IV. Executar ou construir parcerias com outras instituições especialistas
para a execução de grupos temáticos ou de responsabilização dos autuados a
partir do tipo de delito cometido, inclusive nos casos relativos à violência
contra as mulheres no contexto da Lei Maria da Penha
i. Estes grupos serão executados somente a partir da determinação
judicial e como modalidade da medida cautelar de comparecimento obrigatório em
juízo, prevista no inciso I do Art. 319 do Código de Processo Penal.
3.3. A atuação das Centrais de Monitoração Eletrônica de Pessoas deverá
considerar os seguintes procedimentos:
I. Assegurar o acolhimento e acompanhamento por equipes
multidisciplinares, responsáveis pela articulação da rede de serviços de
proteção e inclusão social disponibilizada pelo poder público e pelo
acompanhamento do cumprimento das medidas estabelecidas judicialmente, a partir
da interação individualizada com as pessoas monitoradas.
II. Assegurar a prioridade ao cumprimento, manutenção e restauração da
medida em liberdade, inclusive em casos de incidentes de violação, adotando-se
preferencialmente medidas de conscientização e atendimento por equipe
psicossocial, devendo o acionamento da autoridade judicial ser subsidiário e
excepcional, após esgotadas todas as medidas adotadas pela equipe técnica
responsável pelo acompanhamento das pessoas em monitoração.

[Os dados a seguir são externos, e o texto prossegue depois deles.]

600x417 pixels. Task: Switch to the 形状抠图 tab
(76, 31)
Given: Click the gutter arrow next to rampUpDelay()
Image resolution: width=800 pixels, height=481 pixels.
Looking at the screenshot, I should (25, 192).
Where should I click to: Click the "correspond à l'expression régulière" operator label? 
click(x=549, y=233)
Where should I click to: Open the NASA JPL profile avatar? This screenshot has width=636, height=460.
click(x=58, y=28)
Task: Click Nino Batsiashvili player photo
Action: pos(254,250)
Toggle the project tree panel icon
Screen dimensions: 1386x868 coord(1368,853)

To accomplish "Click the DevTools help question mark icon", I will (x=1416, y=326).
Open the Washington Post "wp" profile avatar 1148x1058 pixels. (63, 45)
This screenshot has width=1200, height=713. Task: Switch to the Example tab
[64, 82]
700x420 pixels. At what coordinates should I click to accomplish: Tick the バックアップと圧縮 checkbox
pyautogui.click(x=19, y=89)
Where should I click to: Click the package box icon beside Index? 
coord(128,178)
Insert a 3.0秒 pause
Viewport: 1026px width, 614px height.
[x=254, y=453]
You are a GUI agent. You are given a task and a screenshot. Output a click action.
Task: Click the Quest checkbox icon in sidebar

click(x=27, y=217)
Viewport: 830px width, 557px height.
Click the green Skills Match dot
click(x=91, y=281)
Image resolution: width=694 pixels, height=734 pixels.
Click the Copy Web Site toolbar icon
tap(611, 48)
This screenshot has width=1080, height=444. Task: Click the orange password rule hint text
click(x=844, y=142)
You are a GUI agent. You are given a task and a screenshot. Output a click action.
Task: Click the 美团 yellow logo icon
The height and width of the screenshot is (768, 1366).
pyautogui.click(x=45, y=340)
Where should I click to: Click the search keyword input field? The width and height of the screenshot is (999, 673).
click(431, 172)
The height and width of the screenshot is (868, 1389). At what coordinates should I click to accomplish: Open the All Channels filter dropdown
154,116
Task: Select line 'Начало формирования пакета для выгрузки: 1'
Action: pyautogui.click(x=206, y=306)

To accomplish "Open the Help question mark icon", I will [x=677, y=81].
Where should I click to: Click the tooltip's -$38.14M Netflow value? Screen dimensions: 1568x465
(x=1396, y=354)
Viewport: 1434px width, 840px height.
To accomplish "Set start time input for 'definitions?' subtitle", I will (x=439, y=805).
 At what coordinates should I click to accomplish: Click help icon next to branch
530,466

III. Primar pela adoção de padrões adequados de segurança, sigilo,
proteção e uso dos dados das pessoas em monitoração, respeitado o tratamento
dos dados em conformidade com a finalidade das coletas. Nesse sentido, deve-se
considerar que os dados coletados durante a execução das medidas de monitoração
eletrônica possuem finalidade específica, relacionada com o acompanhamento das
condições estabelecidas judicialmente. As informações das pessoas monitoradas
não poderão ser compartilhadas com terceiros estranhos ao processo de
investigação ou de instrução criminal que justificou a aplicação da medida. O
acesso aos dados, inclusive por instituições de segurança pública, somente
poderá ser requisitado no âmbito de inquérito policial específico no qual a
pessoa monitorada devidamente identificada já figure como suspeita, sendo
submetido a autoridade judicial, que analisará o caso concreto e deferirá ou
não o pedido.
IV. Buscar integra-se em redes amplas de atendimento e assistência
social para a inclusão de forma não obrigatória dos autuados a partir das
indicações do juiz, das especificidades de cada caso e das demandas sociais
apresentadas diretamente pelos autuados, com destaque para as seguintes áreas
ou outras que se mostrarem necessárias:
a) demandas emergenciais como alimentação, vestuário, moradia,
transporte, dentre outras;
b) trabalho, renda e qualificação profissional;
c) assistência judiciária;
d) desenvolvimento, produção, formação e difusão cultural principalmente
para o público jovem.
V. Realizar encaminhamentos necessários à Rede de Atenção à Saúde do
Sistema Único de Saúde (SUS) e à rede de assistência social do Sistema Único de
Assistência Social (SUAS), além de outras políticas e programas ofertadas pelo
poder público, sendo os resultados do atendimento e do acompanhamento do
autuado, assim indicados na decisão judicial, comunicados regularmente ao Juízo
ao qual for distribuído o auto de prisão em flagrante após o encerramento da
rotina da audiência de custódia.
PROTOCOLO II
Procedimentos para oitiva, registro e encaminhamento de denúncias
de tortura e outros tratamentos cruéis, desumanos ou degradantes [1]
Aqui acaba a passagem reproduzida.